* Given task:
Find every line in the entries below that contains the string "width", and copy each of those lines.

Entries for finding displayed items:

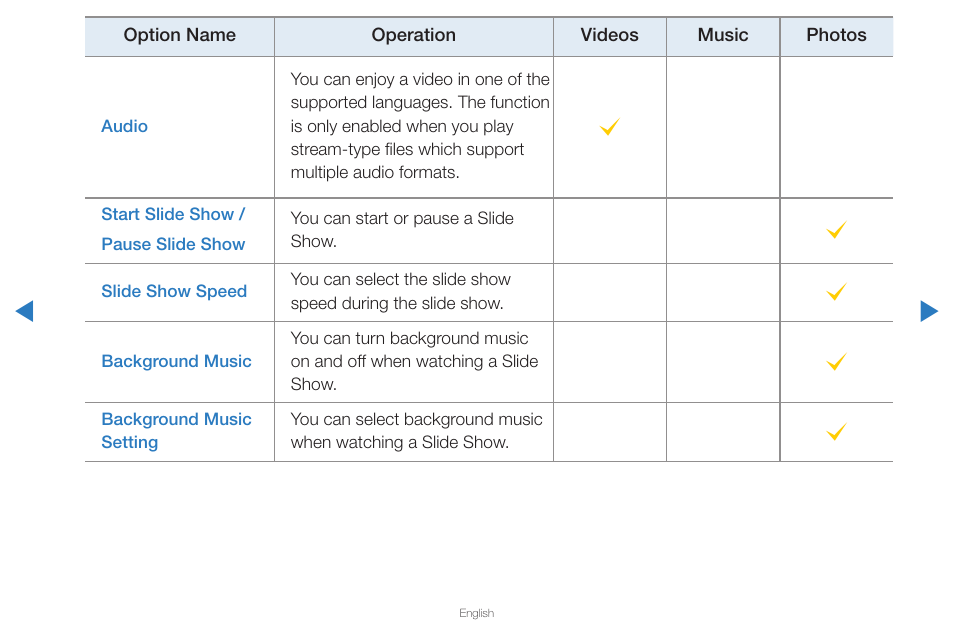Select the Photos column header
The width and height of the screenshot is (954, 624).
(x=837, y=35)
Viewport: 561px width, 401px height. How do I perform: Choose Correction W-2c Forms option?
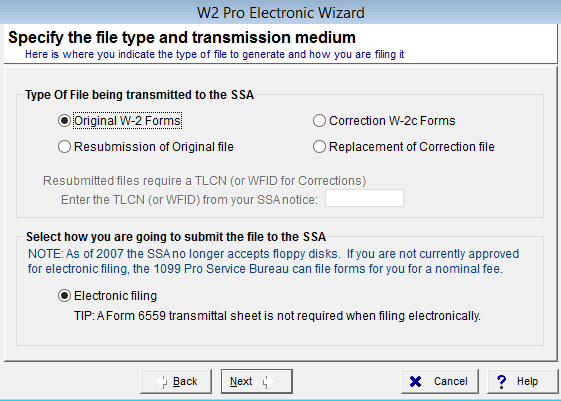pyautogui.click(x=319, y=121)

* Response:
The width and height of the screenshot is (954, 624).
Viewport: 561px width, 401px height. How do I perform: Choose Correction W-2c Forms option?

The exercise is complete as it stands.